Этой деталью и будет «чудо», весть о котором чуть позже донесётся до простого народа, тем самым, укрепив его в пошатнувшейся вере. То, что Великая Богиня простила предателя — не столь страшно в сравнении с тем, что Великой Богини не существует вовсе, как уже начинают считать.
Таким образом, плюсом будет спасение жизни Хатори и, заодно, укрепление религиозных чувств в подданных, минусом — гнев Светлейшей Госпожи, желающей воспользоваться сложившейся ситуацией в собственных целях.
— Но Светлейшая Госпожа и без того гневается… слишком часто, — осторожно намекнул Астанико на то, что первая чаша весов должна перевесить.
В глубине души он не боялся Таик, сначала принцессу, а потом Императрицу, считая её вздорной, истеричной и глупой женщиной, и в этом мнении его сильно поддерживали рассказы сестры, которая провела рядом с принцессой почти всю жизнь. Гораздо больше Астанико опасался Даран и сейчас, пламенно и пылко излагая свои соображения, одновременно надеялся убедить её в своём уме и проницательности и заручиться её дальнейшей поддержкой.
Тогда та жертва, которую приносил он сам, спасая ненавистного ему человека, сразу же принесла бы приятное практическое следствие — помимо эфемерных и идеалистических, которые были связаны с братом и сестрой Санья.
И он частично добился своего.
«Умный и честолюбивый мальчик, далеко пойдёт, — думала Даран, созерцая его своим тусклым, ничего не выражающим взглядом. — Но не думает же он, что ему удастся перехитрить меня?»
— Всё это хорошо, господин Главный Астролог, — вдруг решительно перебила она его на середине очередной пламенной тирады, хотя до этого не произносила ни слова. — Но вы чересчур увлеклись общественным фактором и совсем позабыли о личном, который, смею предположить, единственный заставлял вас поддерживать отношения с Хайнэ Саньей и Иннин, потому что большой интриги с их помощью вам провернуть бы не удалось.

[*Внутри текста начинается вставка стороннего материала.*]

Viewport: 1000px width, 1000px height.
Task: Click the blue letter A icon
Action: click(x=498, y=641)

Главный Астролог сразу как-то побледнел.
— Так вот, я предлагаю вам ещё раз как следует подумать и переоценить ситуацию в связи с тем фактом, что госпожу Иннин и господина Хатори связывают узы, куда более глубокие и взаимопроникающие, чем просто братские или дружеские, — сказала Даран, сдержав усмешку.

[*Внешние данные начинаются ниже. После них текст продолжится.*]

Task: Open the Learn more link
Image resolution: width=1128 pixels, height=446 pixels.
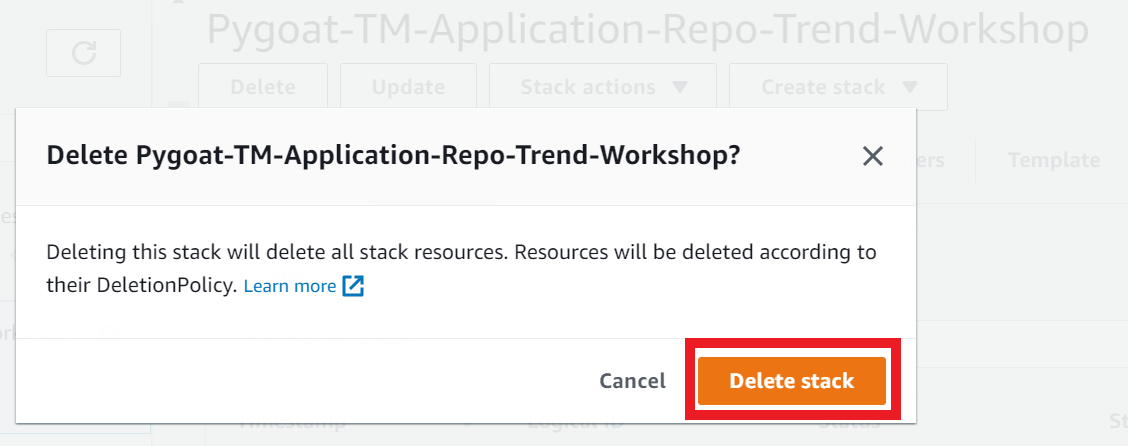Action: [x=290, y=286]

Она смотрела на Астанико и пыталась прикинуть, станет ли он отпираться от своей очевидной страсти к её племяннице, и если станет, то насколько долго.
Он не стал — и этим несколько повысил себя в её глазах.

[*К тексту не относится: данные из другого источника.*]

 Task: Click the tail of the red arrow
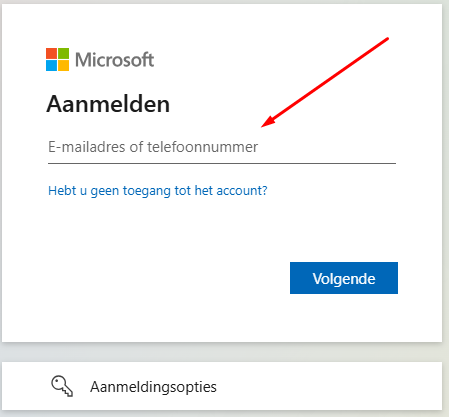387,39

— Я в курсе, что госпожа Иннин питает к господину Хатори известную симпатию, — проговорил Главный Астролог, через силу усмехнувшись. — Но до тех пор, пока всё это не переходит определённой грани, я смогу сдерживать собственные чувства в этом отношении. А госпожа Иннин эту грань не перейдёт.
— Уже перешла, господин Астанико, не далее, как вчера вечером, — возразила Даран. — К сожалению, у вас устаревшие сведения.
Нужно было видеть, как искривилось его лицо.
— Вы хотите сказать, что она… нарушила клятву жрицы? — проговорил Астанико, смертельно побледнев и скомкав рукав затрясшимися пальцами.